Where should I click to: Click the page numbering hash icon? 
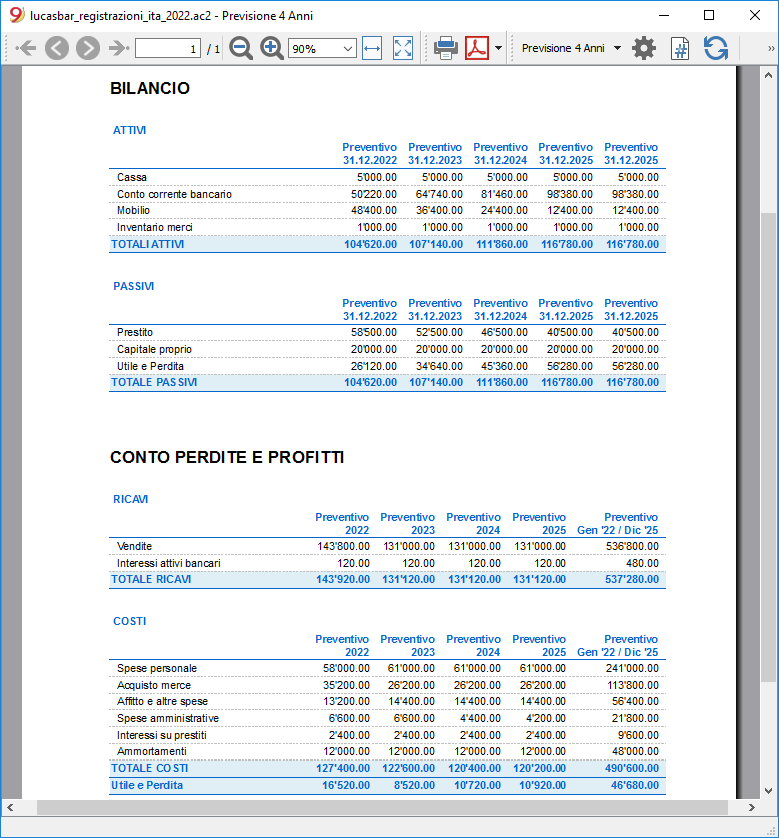coord(680,49)
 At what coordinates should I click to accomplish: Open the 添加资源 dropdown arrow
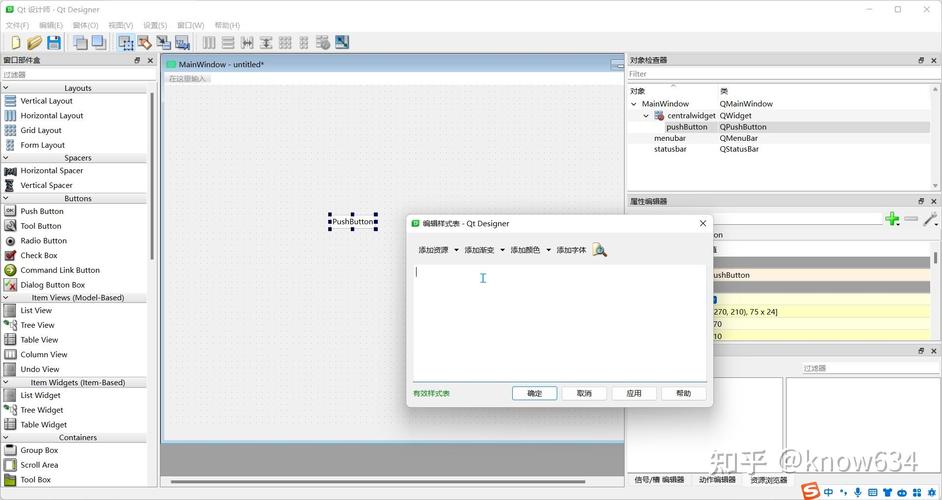456,250
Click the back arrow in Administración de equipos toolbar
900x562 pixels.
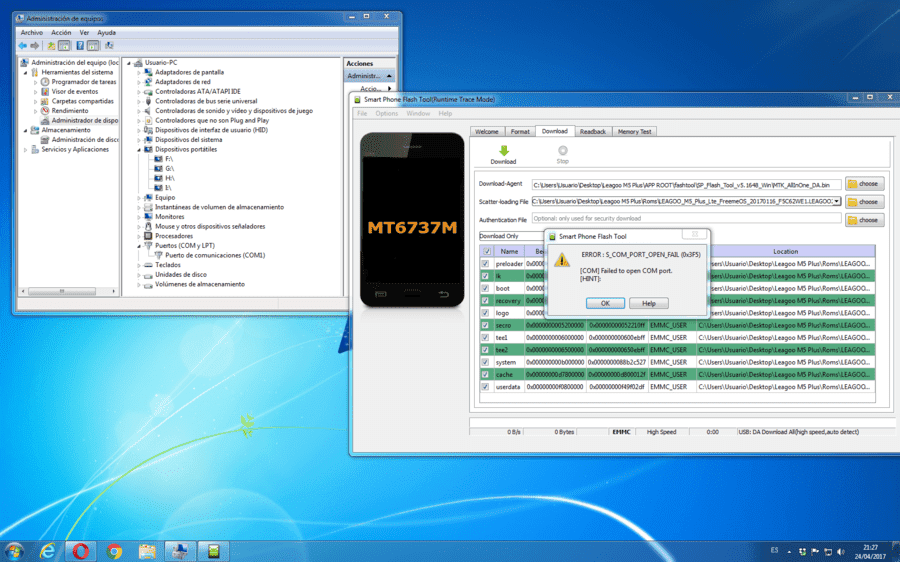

## Task statement:
Output the lines of the data unchanged, from the line that contains "At what coordinates" through the end of the data, including both ends, and leave out the pictures.

## Output of the task:
 At what coordinates should I click to accomplish: Open the 添加资源 dropdown arrow
456,250
Click the back arrow in Administración de equipos toolbar
900x562 pixels.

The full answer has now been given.